Algorithmic fairness of machine learning (ML) models have raised significant concern in the recent past. Many testing, verification, and bias mitigation techniques have been proposed by the software engineering community to identify and reduce fairness issues in ML models. The existing methods operate in a static environment and detect issues in one-shot predictive tasks. However, many ML-based systems operate in dynamic environments where the predictive decisions made by the system impact the environment, which in turn affects future decision-making. Such a self-reinforcing feedback loop can cause fairness violations in the long-term, even if the immediate outcomes are fair. For example, when an ML based system approves or reject bank loans, the decision can affect the credit score of the applicants, which in turn determine future chances of approval. Identifying such long-term fairness issues is challenging because of complex interactions between system configurations (agent policies, ML hyperparameters, retraining methods, etc.) and uncertainty in the environment properties (population characteristics, distributional shifts).

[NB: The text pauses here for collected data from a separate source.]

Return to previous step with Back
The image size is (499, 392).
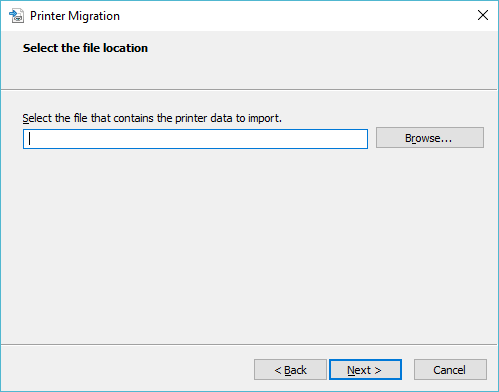click(x=290, y=370)
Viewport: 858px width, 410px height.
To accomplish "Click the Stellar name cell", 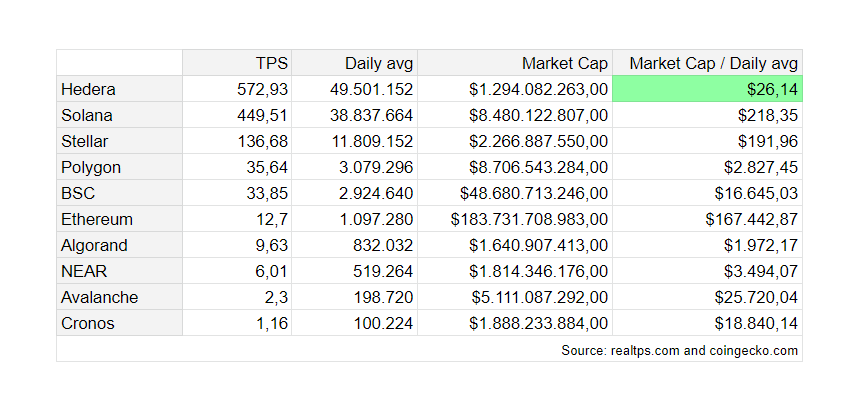I will click(119, 141).
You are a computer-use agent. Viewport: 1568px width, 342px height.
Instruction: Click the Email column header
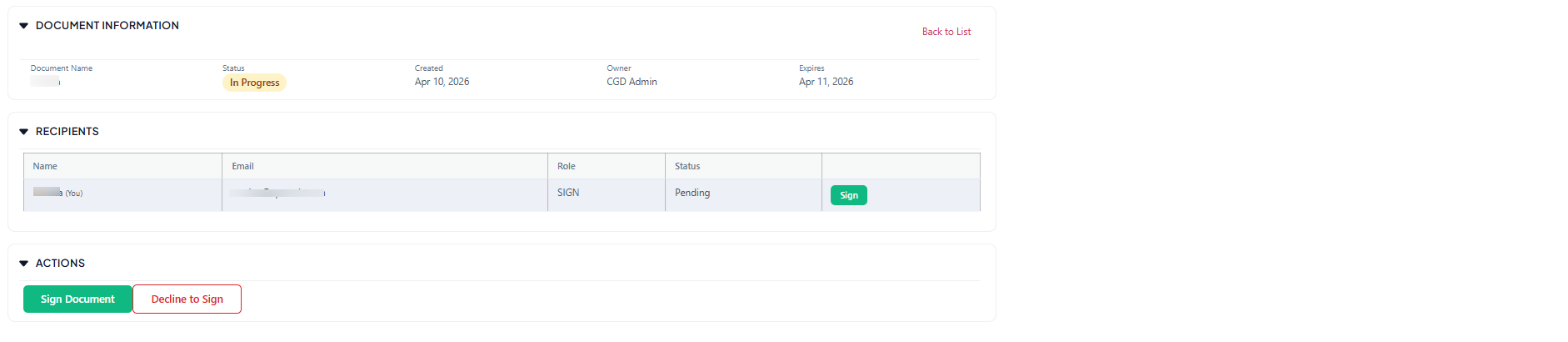pyautogui.click(x=242, y=166)
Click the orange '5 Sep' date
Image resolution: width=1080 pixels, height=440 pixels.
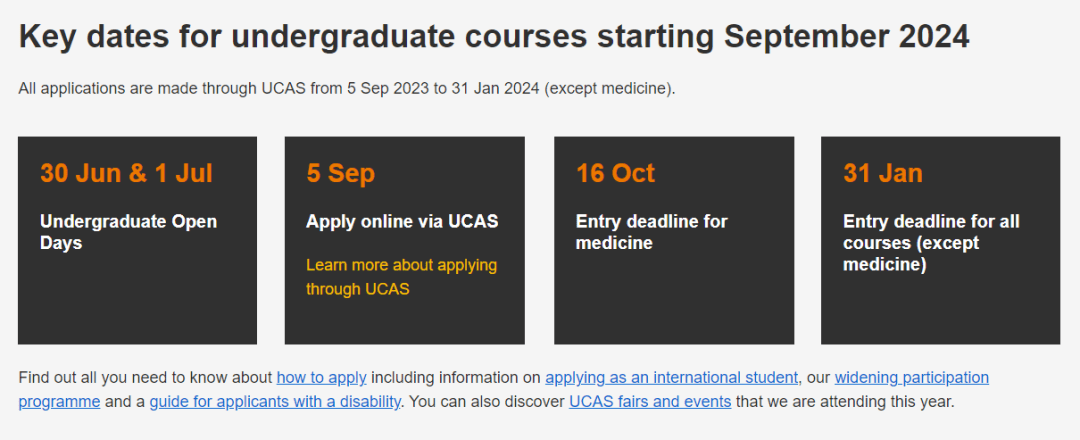340,173
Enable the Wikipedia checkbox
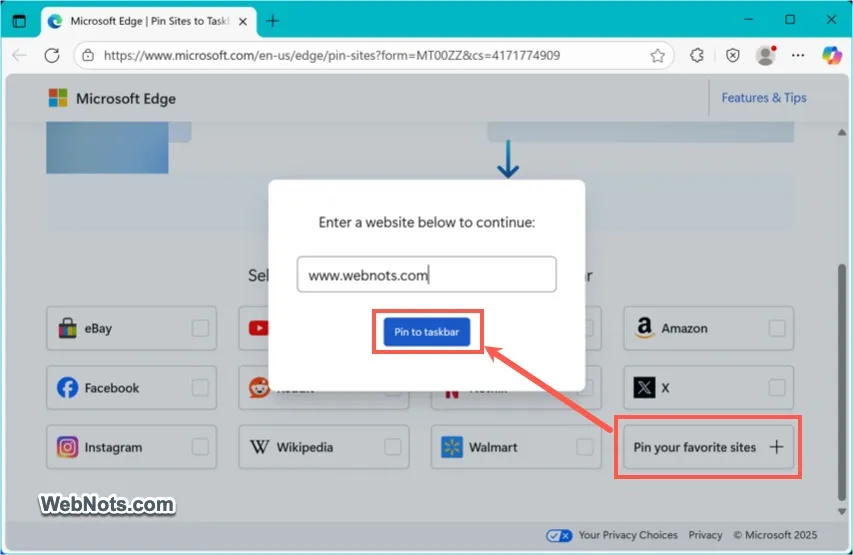The image size is (853, 555). [x=392, y=447]
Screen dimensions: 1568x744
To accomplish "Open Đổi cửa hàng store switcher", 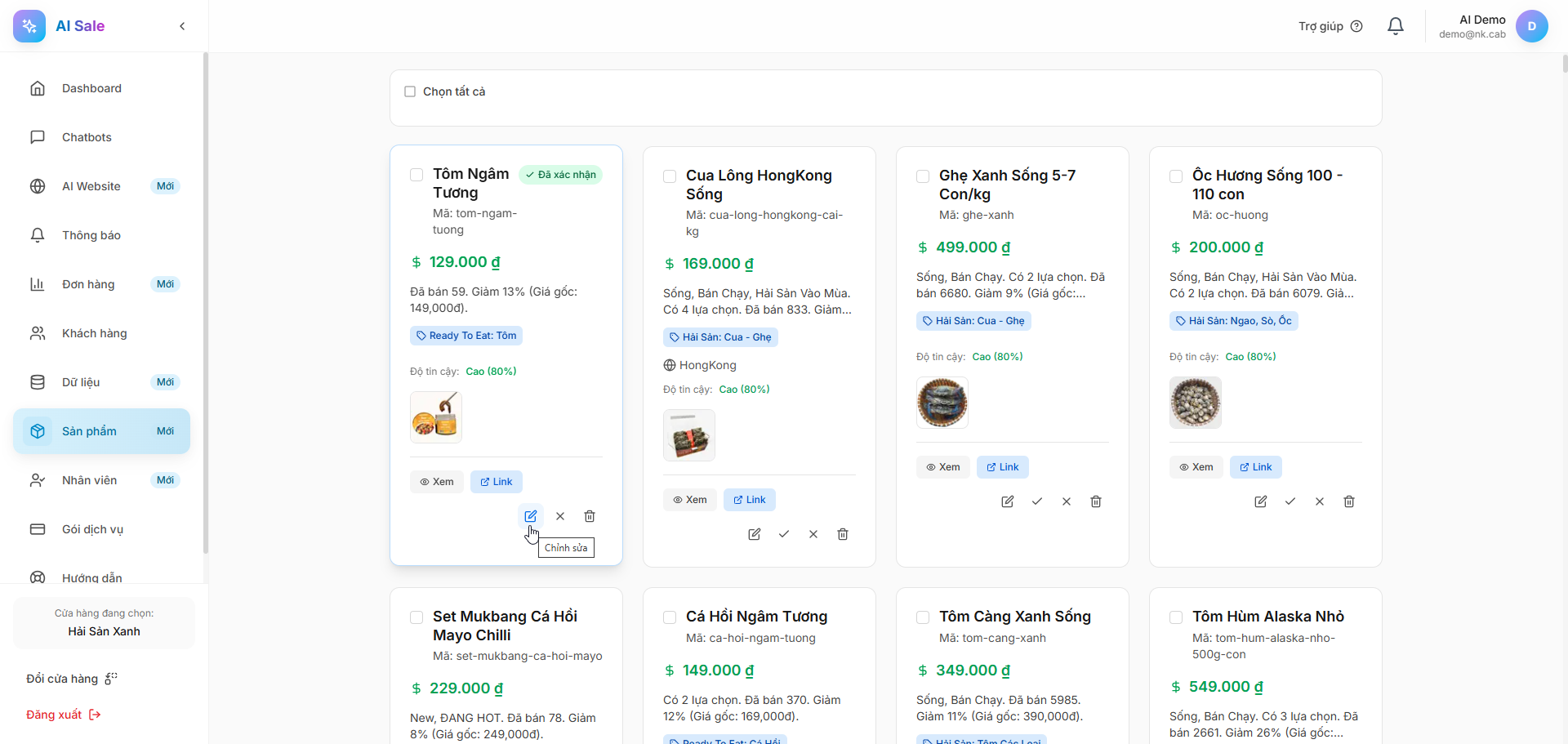I will 72,679.
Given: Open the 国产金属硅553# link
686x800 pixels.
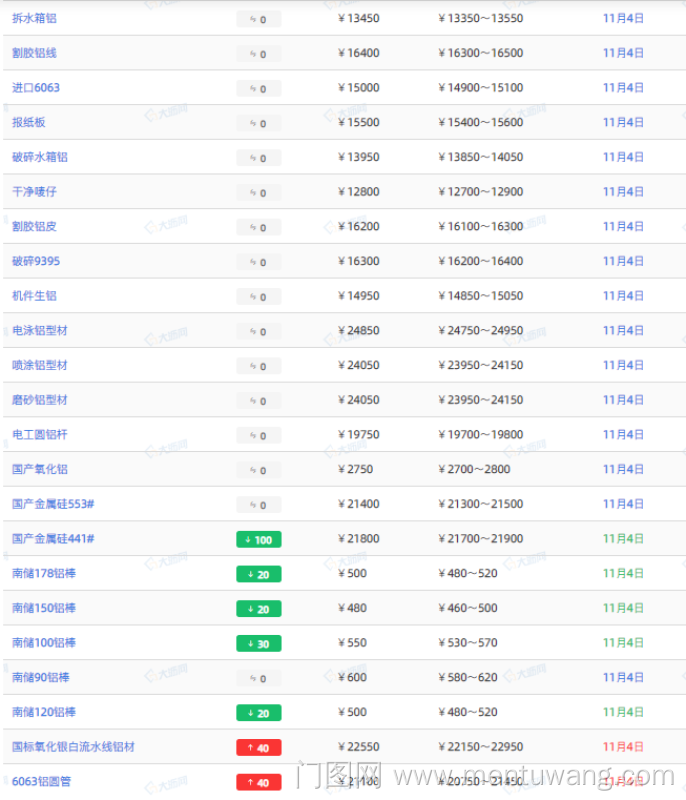Looking at the screenshot, I should (53, 504).
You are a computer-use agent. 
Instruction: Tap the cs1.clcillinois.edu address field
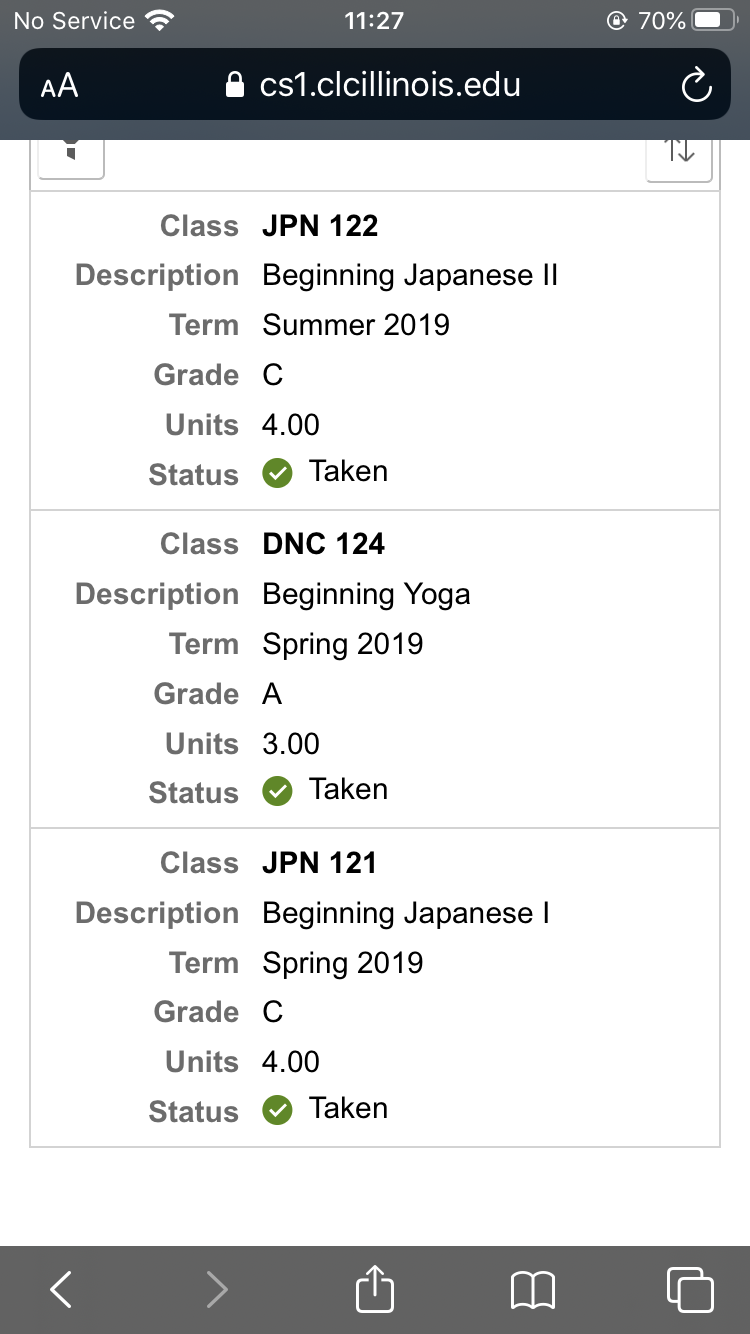[390, 86]
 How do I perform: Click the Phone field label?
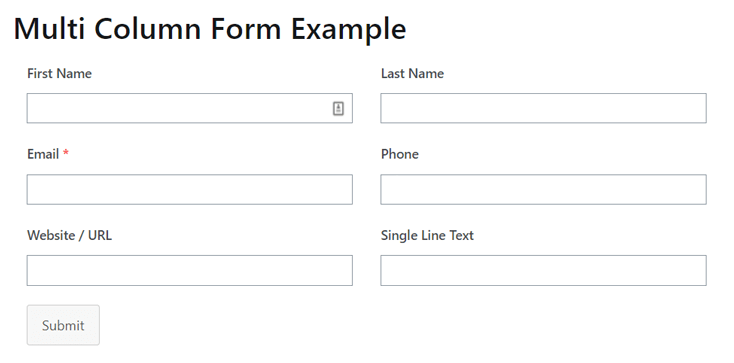pos(400,154)
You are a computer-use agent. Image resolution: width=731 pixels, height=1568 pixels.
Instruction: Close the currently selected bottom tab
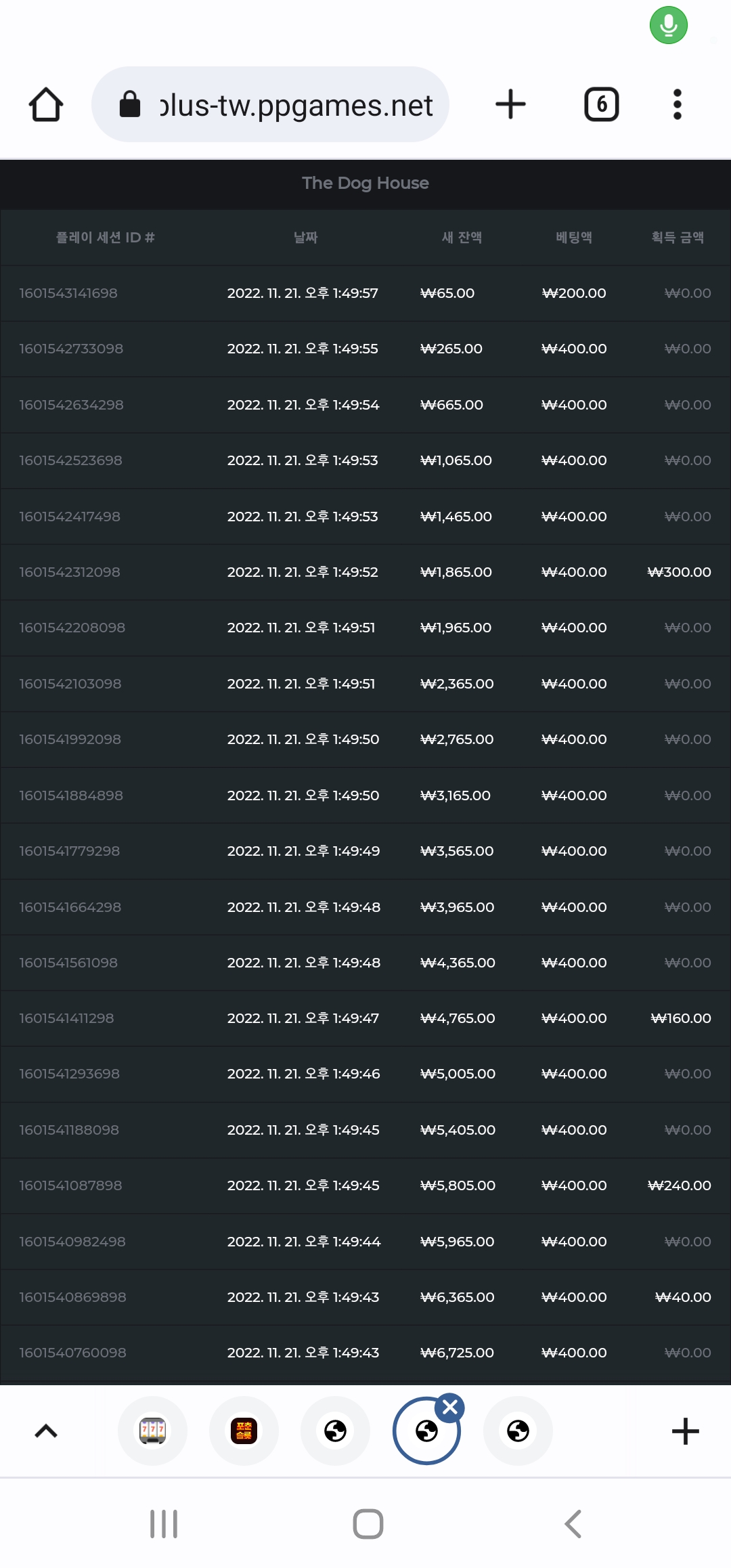(450, 1408)
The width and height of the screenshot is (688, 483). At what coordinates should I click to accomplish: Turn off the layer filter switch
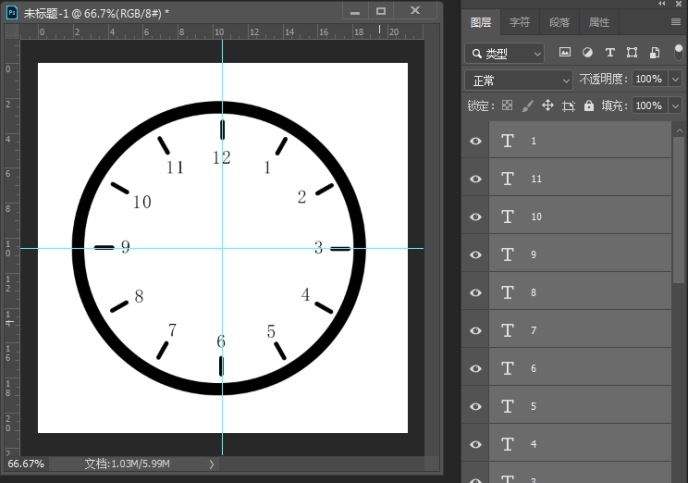[679, 52]
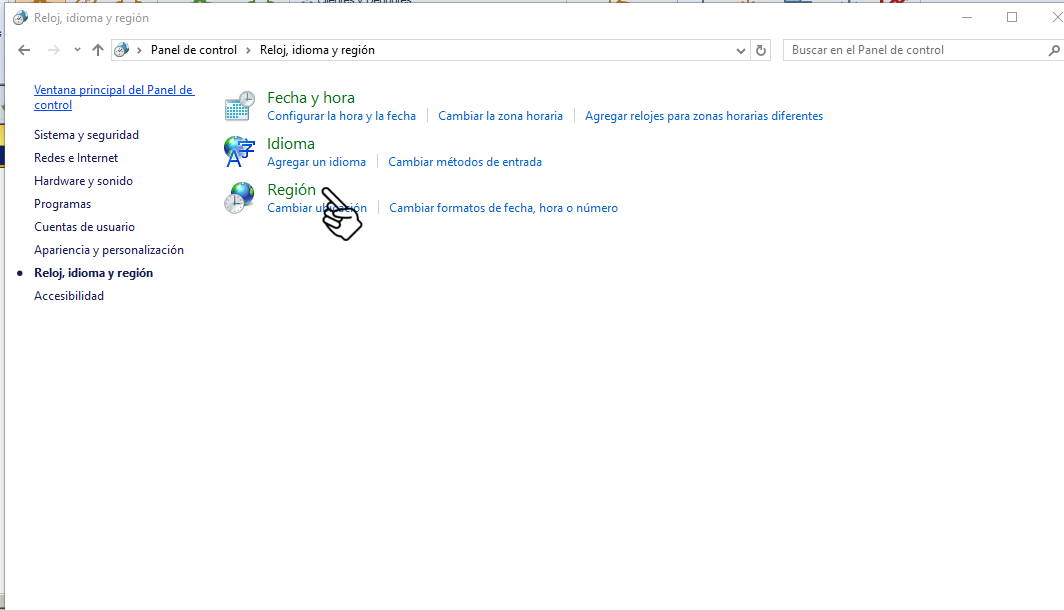This screenshot has width=1064, height=610.
Task: Click the Idioma globe icon
Action: [239, 151]
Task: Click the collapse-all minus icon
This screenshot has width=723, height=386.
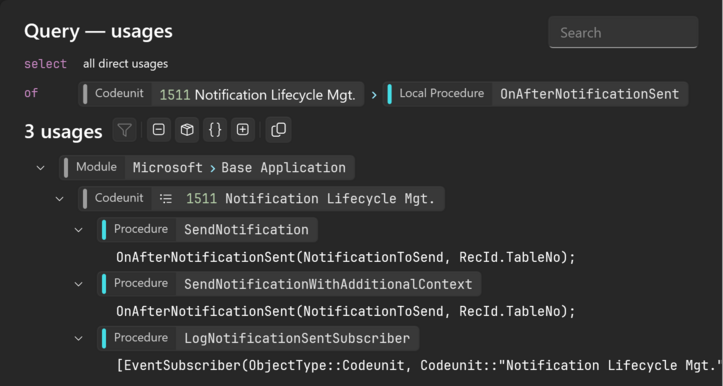Action: 159,130
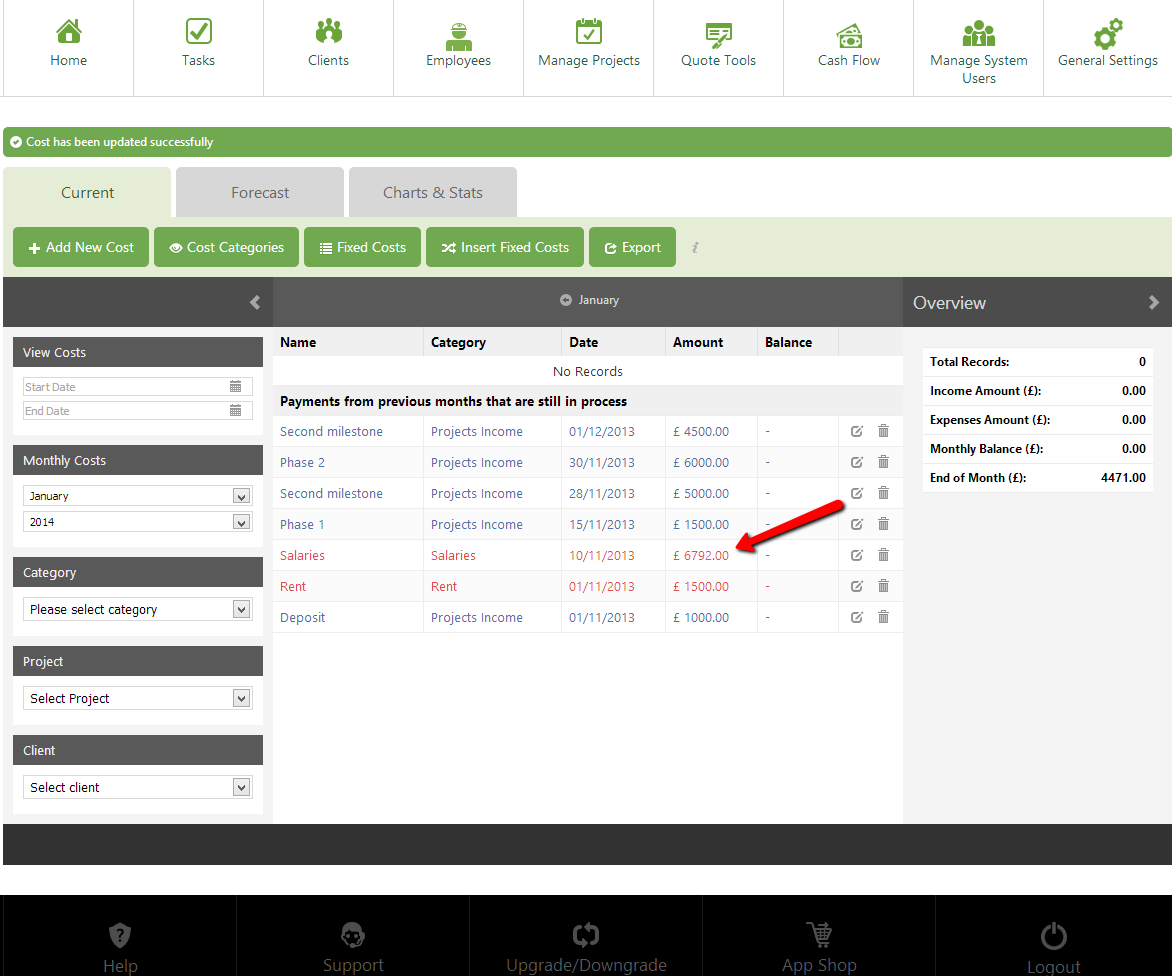The image size is (1172, 976).
Task: Expand the Please select category dropdown
Action: point(240,609)
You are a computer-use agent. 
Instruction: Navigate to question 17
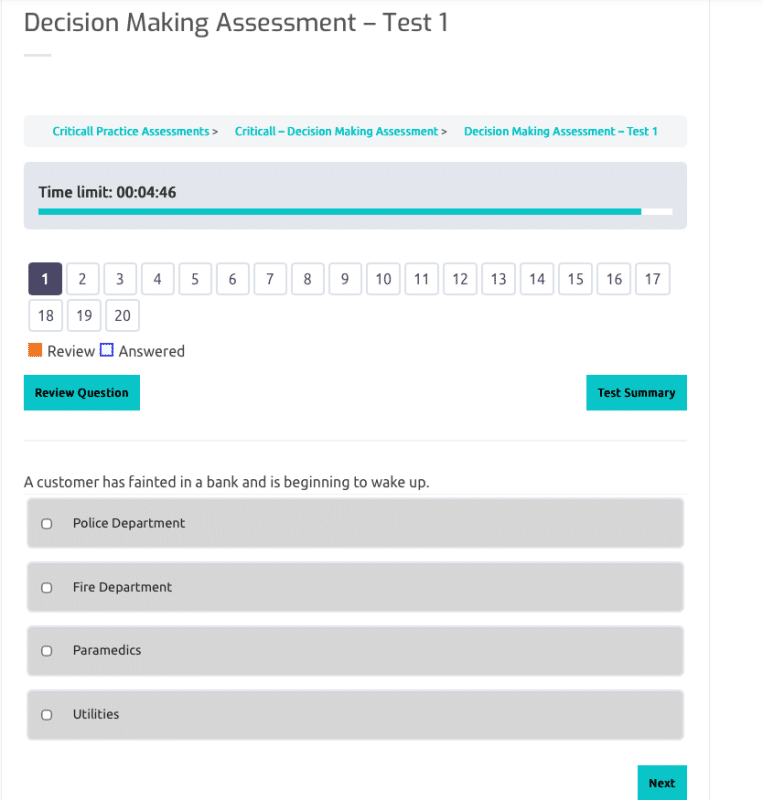pyautogui.click(x=652, y=279)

We a simulation-based framework called FairSense to detect and analyze long-term unfairness in ML-enabled systems. Given a fairness requirement, FairSense performs Monte-Carlo simulation to enumerate evolution traces for each system configuration. Then FairSense performs sensitivity analysis on the space of system parameters to understand the impact of configuration decisions on long-term fairness of the system. FairSense also leverages heuristics to efficiently search over the configuration space to identify most sensitive ones that cause (un)fairness over time. We evaluated FairSense on three real-world case studies: Loan lending, opioids risk scoring, and predictive policing. The results show that FairSense can detect and mitigate long-term fairness issues effectively, even if the ML model or policy appears fair under short-term analysis.